MICHIGAN — Two Michigan agencies can’t agree on how many people in long-term care facilities died of COVID-19. The Auditor General’s Office says they have found more than a thousand additional deaths. The Michigan Department of Health and Human Services (MDHHS) says their count is wrong.
A report from the State’s Auditor General’s Office says 8,061 living in long-term care facilities died of COVID-19.
Of those deaths, 7,010 were required to be reported by long-term care facilities.
However, only 5,675 of those were self-reported per state guidelines.
The Auditor General’s Office says they found additional COVID deaths in their review.
A review, the MDHHS says is inaccurate: saying they do not trust the numbers from their own department: the Michigan Disease Surveillance System.
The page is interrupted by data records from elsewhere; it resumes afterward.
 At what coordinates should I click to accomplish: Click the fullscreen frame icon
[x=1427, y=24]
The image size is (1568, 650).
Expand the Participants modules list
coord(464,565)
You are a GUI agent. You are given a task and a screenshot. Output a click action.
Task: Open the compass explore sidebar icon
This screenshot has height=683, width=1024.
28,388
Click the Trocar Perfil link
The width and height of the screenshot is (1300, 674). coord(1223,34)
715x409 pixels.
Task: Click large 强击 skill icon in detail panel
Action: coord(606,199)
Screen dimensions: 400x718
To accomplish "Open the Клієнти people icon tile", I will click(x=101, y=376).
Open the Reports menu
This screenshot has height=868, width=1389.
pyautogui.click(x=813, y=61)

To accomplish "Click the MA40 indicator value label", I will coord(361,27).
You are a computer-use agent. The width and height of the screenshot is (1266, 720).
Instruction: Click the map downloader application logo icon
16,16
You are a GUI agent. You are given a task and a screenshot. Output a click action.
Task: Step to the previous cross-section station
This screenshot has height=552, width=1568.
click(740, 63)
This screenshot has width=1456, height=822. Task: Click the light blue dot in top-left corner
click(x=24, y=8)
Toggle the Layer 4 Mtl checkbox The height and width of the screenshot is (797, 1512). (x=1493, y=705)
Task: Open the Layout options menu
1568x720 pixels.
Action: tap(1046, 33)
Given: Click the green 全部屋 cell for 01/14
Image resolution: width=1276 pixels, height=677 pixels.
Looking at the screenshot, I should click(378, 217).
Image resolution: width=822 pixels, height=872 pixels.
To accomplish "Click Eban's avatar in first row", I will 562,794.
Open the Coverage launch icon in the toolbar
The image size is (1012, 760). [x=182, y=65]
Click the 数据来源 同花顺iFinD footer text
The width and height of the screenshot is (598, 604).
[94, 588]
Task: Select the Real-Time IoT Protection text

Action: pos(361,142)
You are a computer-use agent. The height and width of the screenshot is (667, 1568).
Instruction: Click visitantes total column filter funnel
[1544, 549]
The bottom line is it has got the guy who busted the whole thing wide open, angry.
“We found thousands of elderly people who died in silence. With the promise we were doing everything we could to look out for them,” said Pulitzer Prize-winning journalist Charlie Leduff.
Saying not only will the state not take ownership over what happened they made it nearly impossible to confirm.
Leduff with attorney Steve Delie sued the State Department of Health and Human Services for the records. They say they found what they feared.
“Our true rate is 37% of these deaths can be traced back to long-term care facilities. The state was reporting a much lower rate, I believe it was somewhere in the 20s before the report came out,” Deli explained.
Whitmer’s office denies these new numbers are accurately releasing a statement before the report from the auditor general came out. they say the Auditor General’s got the count wrong.
Leduff says Michiganders deserve to know the accurate number.
“I don’t want to talk about politics. I’m sick of politics. Partisan, independent, it was human beings. Right, trump republicans used to be blue-collar democrats. We’re sick of it. Do your job,”Leduff said.
It is doing the right thing: making sure in the count, no one is left out.
The attorney in this case who helped sue the state says this is far to common of an occurrence and once they have more data, they believe it will show policies put more elderly people in harms way. MDHSS is conducting a review, and their report is not yet available.